Again, that’s American cheese “food product”. That’s not American cheese.
… there’s no such thing as American cheese, then. American cheese is cheddar, Colby jack, and whatever else mild flavored cheese you want, melted in milk, and then reconstituted with sodium citrate. It’s “suspended cheese sauce”.
What are you talking about? Cheese made in America?
Technically Walter Gerber and Fritz Stettler invented the first processed cheese in Switzerland in 1911 by heating cheese up and mixing in sodium citrate. Kraft patented the process in the USA in 1916. The term “American Cheese” was later coined to refer to any processed cheese.
The American Cheese Wikipedia page is poorly written with mostly redundant information from other Wikipedia pages… it’s just a commonly used word to refer to processed cheese and marketing term.
It’s full of emulsifiers and nearly flavorless so it can also make sauces super creamy
You can add sodium citrate and milk to just about any cheese to make it melt smoother if you want. Skip adding American entirely.
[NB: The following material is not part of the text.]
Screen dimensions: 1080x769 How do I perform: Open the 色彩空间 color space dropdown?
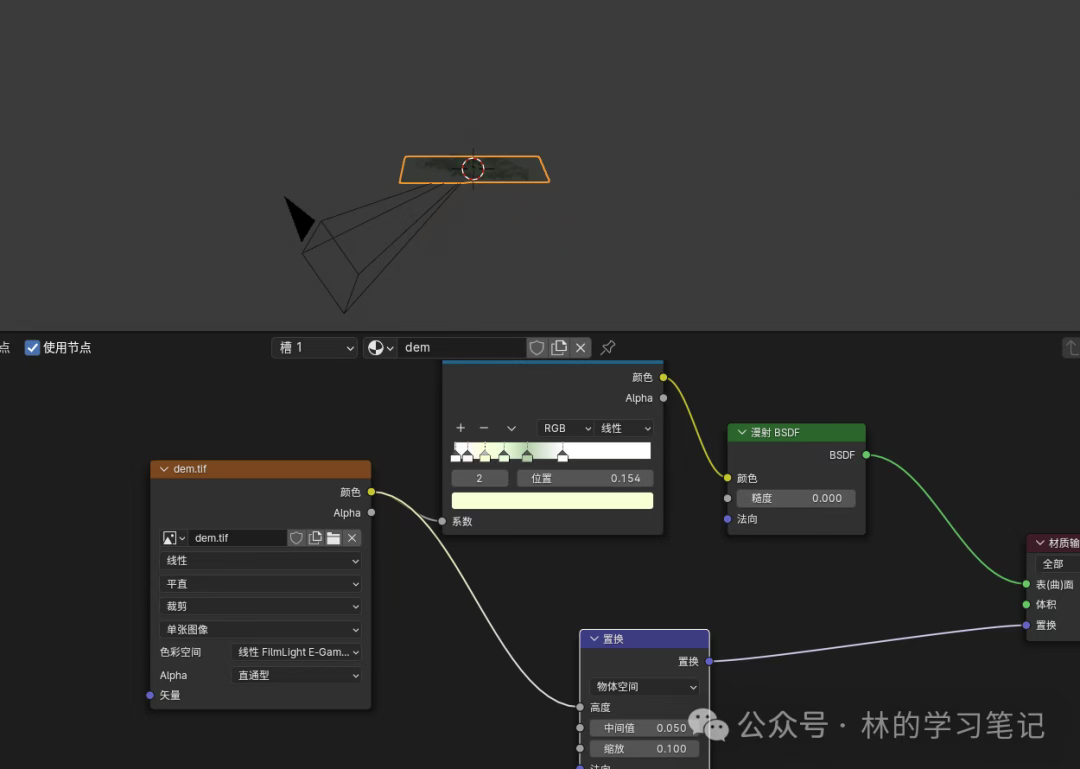click(x=297, y=652)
I can find american cheese a lot easier than I can find sodium citrate
True. But now you have options.
It also makes a really good grilled cheese
Yea, people try to get fancy with regular cheese on grilled cheese sandwiches and I hate it. Every one I’ve tried as soon as it cools off it gets weird and lumpy and gross. Kraft singles stay melty a lot better. Also great on egg sandwiches for the same reason. I do prefer regular cheeses on burgers though.
You can use fancier cheeses in a GC too, but you still need at least one slice of fake cheese for proper consistency. It’s the immulsifiers.
As an American, American “cheese” (including single slices, and things like spray cheese) fucking suck. Give me a good pepperjack or white cheddar on my burger, not that processed shit.
There’s so much inaccurate in this, I don’t even know where to start. I’ll try and find the comment I made the last time this all came up, and either link or copy it here, but it was months ago, so I have no clue if I’ll find it.
The short version is that “American cheese” is cheese, just processed with an emulsifier to make it more stable and melt easier.
The process wasn’t german in origin, it was swiss, and even that isn’t fully accurate since the process used to make the original processed cheese in the US was slightly different.
And, if you read your packages in the US, where the terminology on packaging is legally defined and limited for cheese, you can tell whether or not it has any cheese in it by the terms used.
That’s the short version, and unless I find my previous mini essay, that’s all the work I’m willing to do this time around, but all of this is verifiable online if anyone wants to write up their own essay on the subject
Edit: holy shit, I actually found it quick! https://sh.itjust.works/comment/8390398
The swiss are just mountain germans.
I can’t deny this :)
That’s not American cheese.
That’s the kraft “cheese food product”.
American cheese is essentially Swiss that hasn’t aged.
Edit: looks like they’ve changed the label, but it still says “cheese product”, so NOT cheese, kraft even admits it.
Swiss that hasn’t aged
But “Swiss cheese” isn’t a thing in itself either. The term is used solely in the US.
Switzerland has all kinds of very different kinds of cheese. Aged and young ones.
The hamburger did not originate in Germany, despite its name. While the exact origins are debated, it is pretty well agreed that it was created in the US sometimes in the late 19th to early 20th century.
The closest connection to germany that some try to make is an entirely different dish that uses ground beef or pork, which is such a loose connection that you might as well say it originated in Egypt as they were the first civilization to make bread.
The problem is that the origin is “hamburger
beefsteak” which is the beef patty that came from Germany. This was combined with a sandwich to create a “hamburger sandwich”. Over time, the sandwich part was dropped and now here we are.It wasn’t even really a patty as we know it in burgers, it was more like a slice of breakfast sausage.
I’d argue if you put breakfast sausage on a bun it adequately fits the definition of a burger.
I wouldn’t call a slice of sausage a patty, so I disagree
I cannot tell you why, though, and I make my own sausages and burgers by hand so like, I should know why?